Ray Velcoro (Colin Farrell), detective de la ciudad fictícia de Vinci, es el primero al que conocemos. Padre de un hijo, fruto de que su ex pareja fuera violada por un agresor que nunca fue encontrado, este personaje es, sin ninguna duda, el más dañado de todos. Velcoro se dedica a pasar los días entre alcohol y cigarrillos, intentando lidiar de la mejor forma posible, con sus mil demonios, sus problemas de
ira incontenida y su trabajo como tipo de confianza del gángster y empresario, Frank Semyon, personaje que encarna Vince Vaughn.
Colin Farrell rinde a un gran nivel interpretando a Velcoro, uno de los personaje que, a priori, parece que puede darnos más juego, ya que tanto su vida personal como profesional es un auténtico caos.

El mencionado, Frank Seymon (Vince Vaughn), es el clásico hombre elegante y seguro de si mismo que tras sus negocios siempre oculta sus verdaderos propósitos e intereses. Su mujer Jordan (Kelly Reilly), forma pieza clave de su vida ya que, como parece indicar el episodio, es la persona que maneja los hilos detrás de las cortinas. Junto, están preparando un pelotazo económico a través de la construcción de la nueva autopista del estado de California.
Seymon es el personaje del que menos sabemos hasta ahora. Hemos visto el día a día de su mundo si, pero no sabemos como encajará en la trama global, o al menos no de que forma exacta.
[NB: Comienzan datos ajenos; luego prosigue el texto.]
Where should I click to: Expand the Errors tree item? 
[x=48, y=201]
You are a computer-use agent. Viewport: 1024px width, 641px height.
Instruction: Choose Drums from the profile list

Ani Bezzerides (Rachel McAdams), detective de Ventura, apunta a ser ese gran personaje que cada año nos ofrece la serie. La presencia de McAdams está brillante en todo momento. El personaje, nos es introducido a través de la investigación de una chica desaparecida, caso que la lleva, junto a su compañero Elvis Ilinca (Michael Irby) a una especie de secta religiosa liderada por Eliot (David Morse).
Eliot fue en su día, antes de que suicidara, pareja de la madre de Ani y la persona que crío a ella y a su hermana, una chica que actualmente se dedica a hacer shows porno on-line. La conversación entre ambos nos permite conocer muchísimo de esta mujer, una persona llena de problemas con la sociedad, incapaz de hacer funcionar una relación y que por si fuera poco, también es aficionada a la bebida y al juego.

Por último, tenemos a Paul Woodrugh (Taylor Kitsch), un agente patrulla de la policía encargada de la autopista. Woodrugh, es otro personaje trmendamente dañado por dentro, caracterizado por un comportamiento autodestructivo, malo en las relaciones personales cuyo única vía de escape parece ser la velocidad de la carretera,
Woodrugh es el que encuentra el cuerpo sin vida de Ben Casspere, un político corrupto con ataduras a Seymon, del que Velcoro estaba investigando su desaparición y del que habíamos escuchado hablar durante los cincuenta minutos anteriores de capítulo.
Aquí es cuando encajan todas las piezas. Los tres agentes, las tres almas errantes que nos habían sido introducidas, acuden a la misma escena del crímen y parece que les tocará llevar el caso juntos.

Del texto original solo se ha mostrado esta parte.